Manhattan's notoriously tiny apartments have become even smaller.

The new "micro units" contain a living space ranging from 250 to 370 square feet and include a "toolbox" containing the bathroom and kitchen.

Built for singles and couples with perhaps one child, the new pilot-program housing , if successful, could prompt the city to change its building codes and reduce square footage required for individual dwellings.

A new $15-million building of 55 prefabricated rental units will be built on a vacant city lot between East 27th Street, First Avenue and Mount Carmel Place in Kips Bay in Manhattan.

City officials said 70 to 100 people will live in the building, and 40 percent of the units will be for low-income and middle-income residents.

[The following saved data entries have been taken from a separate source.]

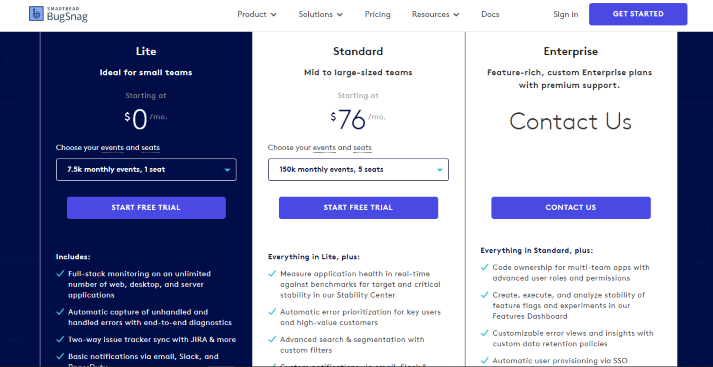Click the Sign In link
Viewport: 713px width, 367px height.
(x=566, y=15)

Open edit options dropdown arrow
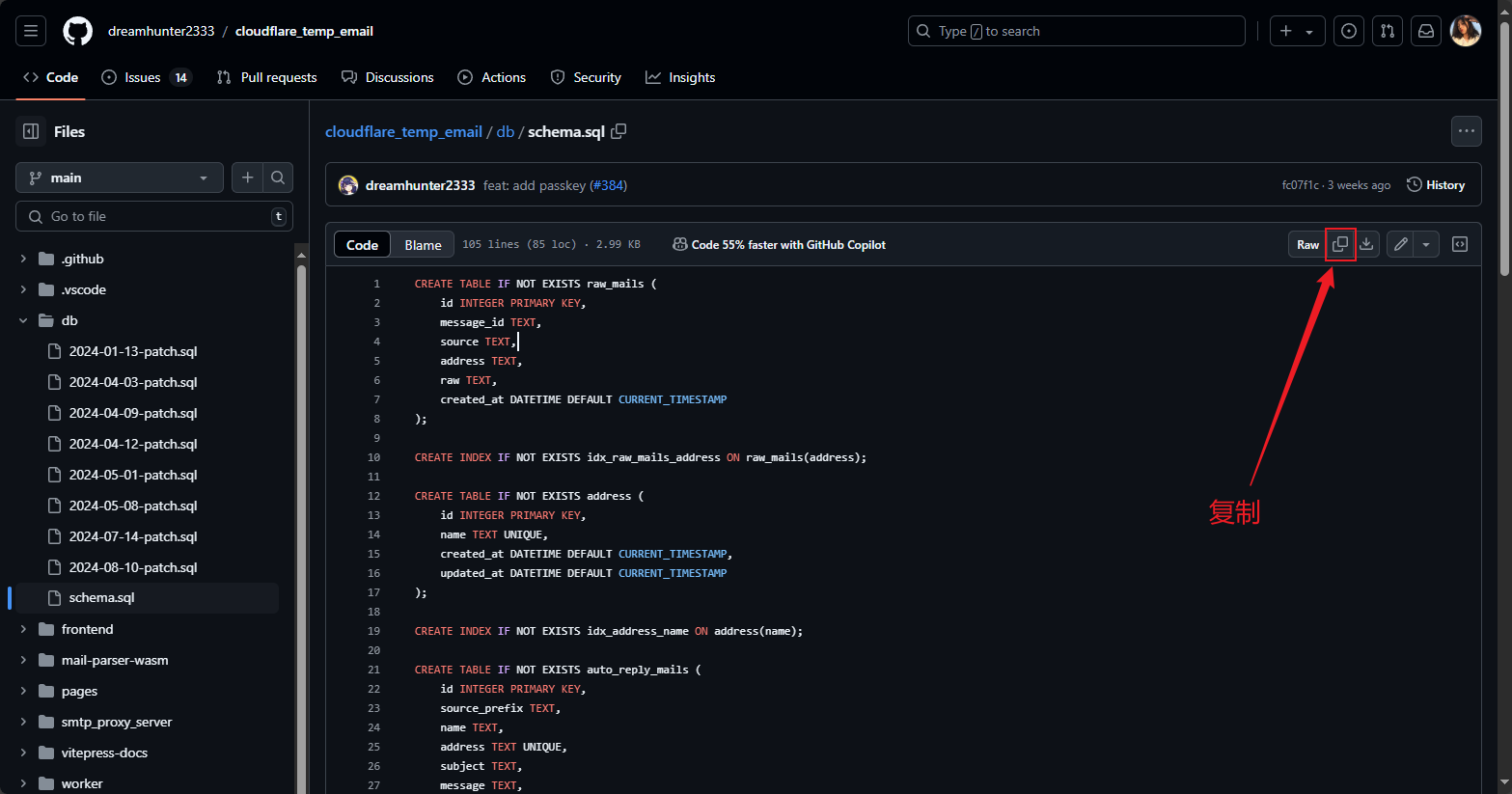[x=1426, y=245]
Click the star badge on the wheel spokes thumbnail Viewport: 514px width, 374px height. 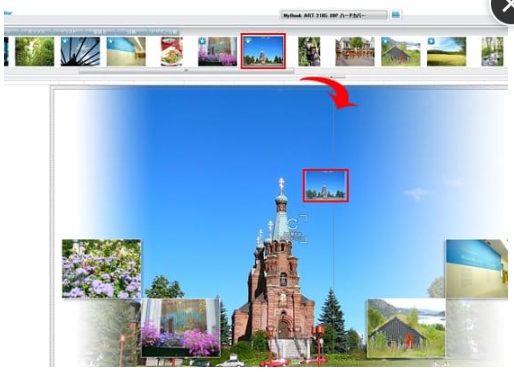point(65,41)
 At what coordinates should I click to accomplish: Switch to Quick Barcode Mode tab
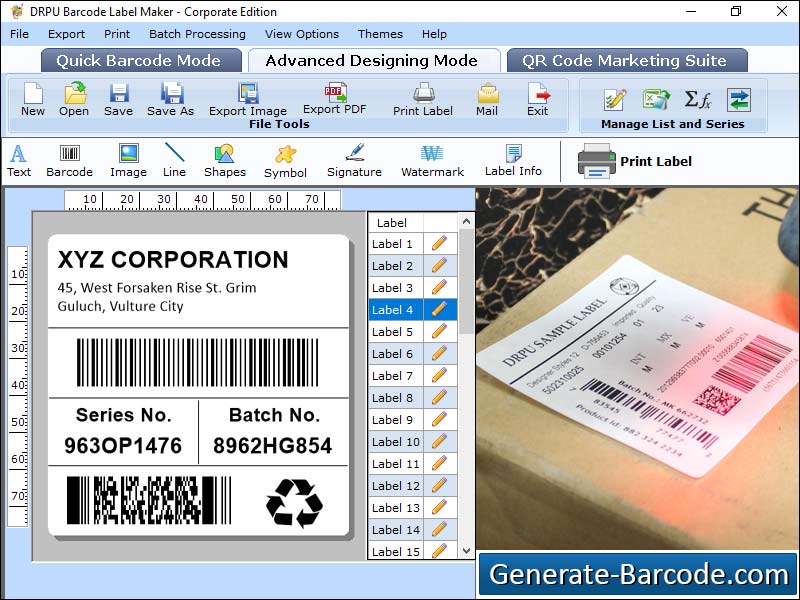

Each micro unit will be prefabricated, and they will "snap on like Legos," stacking into an eight-story building, said Nick Lembo, president of Monadnock Construction, which also prefabricated the Harbor Front Inn in Greenport. The units will be built at the Brooklyn Naval Yard and assembled on site with a crane.

The project, which is not subsidized with tax dollars, aims to provide housing for single people, who make up 33 percent of city households, according to the Citizens Housing and Planning Council.

"This is about making small spaces more humane and social," said architect Mimi Hoang, whose Brooklyn firm nArchitects won an international competition to design the units. She said the design "will make people feel like they are part of something larger than their apartment."

The building will have a rooftop garden, a community room big enough for a card game on each floor, and an eighth-floor deck with a lounge area that can seat 20 for dinner or accommodate a standing-room event for 40 people. The building will also have a laundry room, a storage room and bike room.

Amenities in each unit include a 9-foot-high sliding glass door window; a Juliet balcony; a 16-foot-long storage space and a closet. The "canvas area" will be the living and sleep area.

The ceilings are about 9 feet, 10 inches tall, "maximizing air space," said Hoang. "You won't feel hemmed in and the sliding window doors will give you a great view of the neighborhood."

Couples with a combined $55,000 income and middle-income couples with a combined $106,640 will be eligible, said Commissioner Matthew Wambua of the Department of Housing Preservation & Development.

Wambua said monthly rents for 22 units will be $940 for anyone earning between 80 percent and 155 percent of the city's Area Median Income of $83,000, and the other units will rent at $1,700 to $1,800.

Eligible applicants will have to enter a lottery, which will be announced on the department's website several months before construction is scheduled to begin at the end of the year.